For academics, the publication of one’s research or theory is the culmination of the research process. Indeed, it is one of the principal means (with teaching and service) by which all academics justify their professional status. Whether through printed books, monographs, and articles in journals or in electronic forms, publication is one of the primary ways that sociologists communicate with their colleagues and the general public about their work.
In order for the publication process to operate in an efficient and ethical fashion, professional organizations have established procedures that govern it. While these may vary somewhat from organization to organization, most involve considerations of authorship credit, rules for the submission and withdrawal of a manuscript, the anonymity of authors and reviewers (at least until the material is published) and the fair application of standards. However, since there are many outlets for publication, authors need to be informed about the many possible variations in rules and procedures.

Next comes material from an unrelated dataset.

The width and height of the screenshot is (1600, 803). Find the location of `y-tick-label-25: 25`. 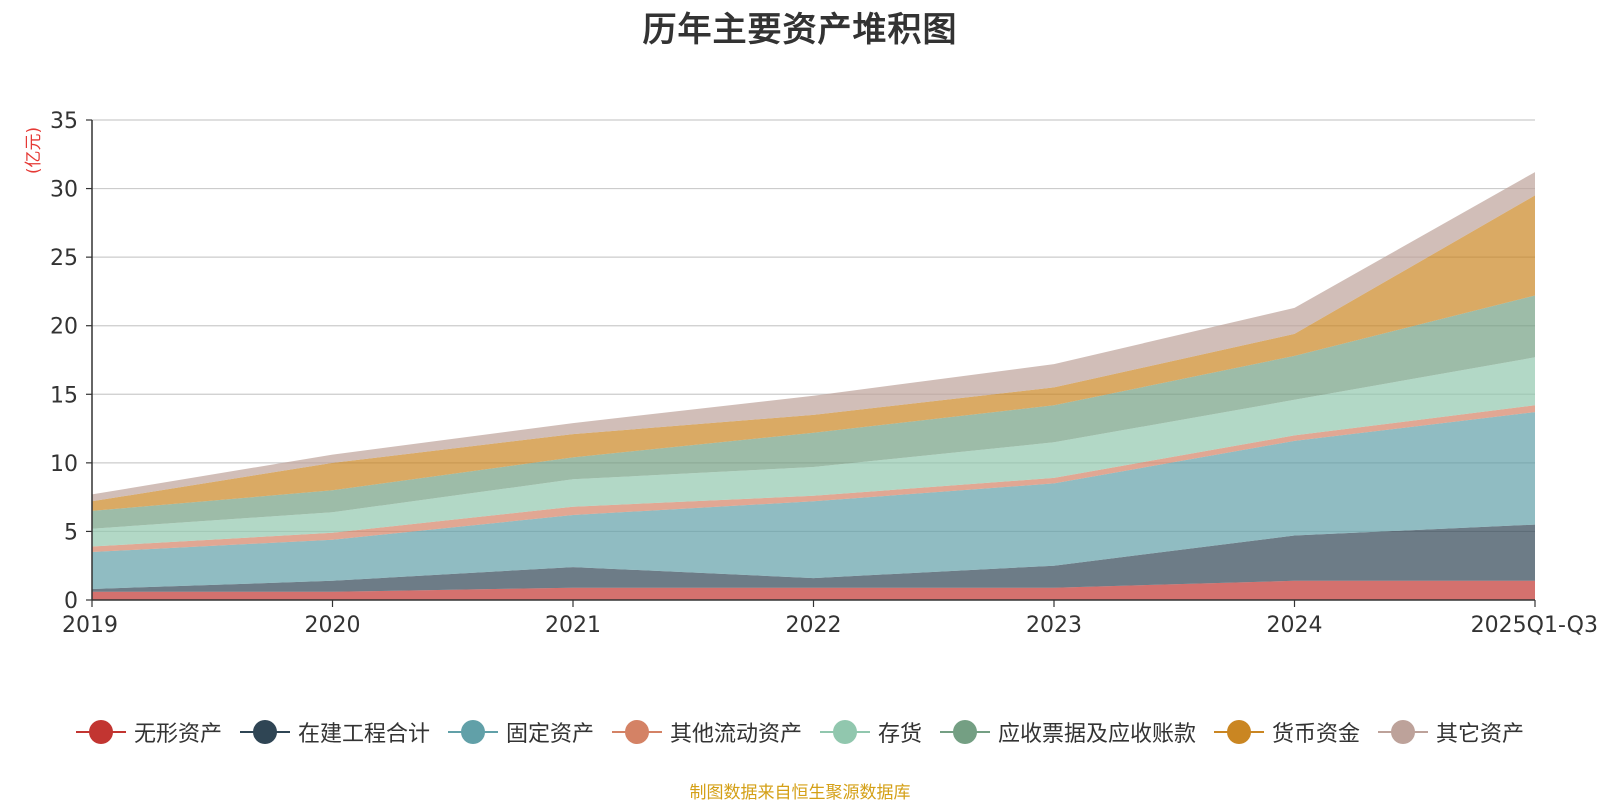

y-tick-label-25: 25 is located at coordinates (64, 258).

Sociologists, like many other professionals, adhere to the peer review process as a mechanism for insuring that published works are of high quality and have been carried out with appropriate methods. This implies that individual peers offer their time and expertise to review materials that are submitted by others, with the understanding that other knowledgeable peers will in turn review materials that they may submit. Thus, they may serve both as editors and reviewers as well as authors. Editors and reviewers also have ethical responsibilities, especially with regard to insuring that the publication process is handled fairly and in a timely manner.